Except the statement that a copy of the enquiry report was not furnished to the petitioner, there is no whisper as to how the same caused any prejudice to him. In absence of any prejudice shown, mere non furnishing of the copy of the enquiry report, may not lead to irresistible inference that the petitioner's defence was grossly prejudiced. 14. Above aspect of the matter will also have be considered in the touch tone of the attending facts and circumstances recorded above. From the very inception of the service of the petitioner, it has been the story of the continuous litigation. Challenging the order of dismissal from service, the petitioner had earlier approached this Court by filing a writ petition being CR No. 4231/95. The said writ petition was dismissed upholding the order of dismissal from service.
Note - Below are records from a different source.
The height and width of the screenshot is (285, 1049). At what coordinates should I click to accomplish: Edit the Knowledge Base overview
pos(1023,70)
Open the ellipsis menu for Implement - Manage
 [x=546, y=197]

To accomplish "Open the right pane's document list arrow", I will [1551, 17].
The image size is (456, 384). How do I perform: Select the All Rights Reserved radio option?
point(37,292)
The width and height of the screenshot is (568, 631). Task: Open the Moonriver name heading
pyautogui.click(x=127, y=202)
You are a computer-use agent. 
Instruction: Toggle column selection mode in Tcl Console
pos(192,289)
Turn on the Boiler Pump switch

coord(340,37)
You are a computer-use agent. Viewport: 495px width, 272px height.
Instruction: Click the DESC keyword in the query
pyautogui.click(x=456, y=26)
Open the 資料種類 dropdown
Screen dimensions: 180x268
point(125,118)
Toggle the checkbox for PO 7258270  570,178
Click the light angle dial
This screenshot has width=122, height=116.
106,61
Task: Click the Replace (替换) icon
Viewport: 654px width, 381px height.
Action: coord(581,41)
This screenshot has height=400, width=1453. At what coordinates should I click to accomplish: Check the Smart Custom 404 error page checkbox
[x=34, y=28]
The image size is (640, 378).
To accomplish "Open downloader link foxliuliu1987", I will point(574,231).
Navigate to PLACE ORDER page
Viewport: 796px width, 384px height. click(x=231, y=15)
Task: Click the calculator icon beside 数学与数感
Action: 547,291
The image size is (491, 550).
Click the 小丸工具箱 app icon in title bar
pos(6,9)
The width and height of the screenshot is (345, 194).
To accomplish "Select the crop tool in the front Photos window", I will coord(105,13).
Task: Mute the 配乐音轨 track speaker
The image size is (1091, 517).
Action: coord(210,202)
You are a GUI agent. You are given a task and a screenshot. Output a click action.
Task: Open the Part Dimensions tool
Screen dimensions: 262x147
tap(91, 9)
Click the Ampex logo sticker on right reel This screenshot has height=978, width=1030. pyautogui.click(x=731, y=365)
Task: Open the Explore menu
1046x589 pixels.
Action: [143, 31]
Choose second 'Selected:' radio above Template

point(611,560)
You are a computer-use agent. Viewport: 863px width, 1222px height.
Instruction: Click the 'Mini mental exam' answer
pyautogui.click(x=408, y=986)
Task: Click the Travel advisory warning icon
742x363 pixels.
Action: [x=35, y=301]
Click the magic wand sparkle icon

That being the position, even otherwise also his service was liable to be dispensed with. However, the incumbent District and Session Judge favoured him with the appointment with a clear stipulation that his such appointment would be subject to the outcome of the writ petition. The petitioner could not avail the opportunity given to him and again indulged in misconduct attributed to him through the aforementioned charges. The charges having been established in the enquiry, the disciplinary authority imposed the penalty of removal from service by the impugned order dated 24.09.1999. Long 10 years thereafter, the petitioner invoked the writ jurisdiction of this court. In the meantime, 3rd party right might have also accrued. 15. For all the aforesaid reasons, we do not find any merit in the writ petition and accordingly, it is dismissed.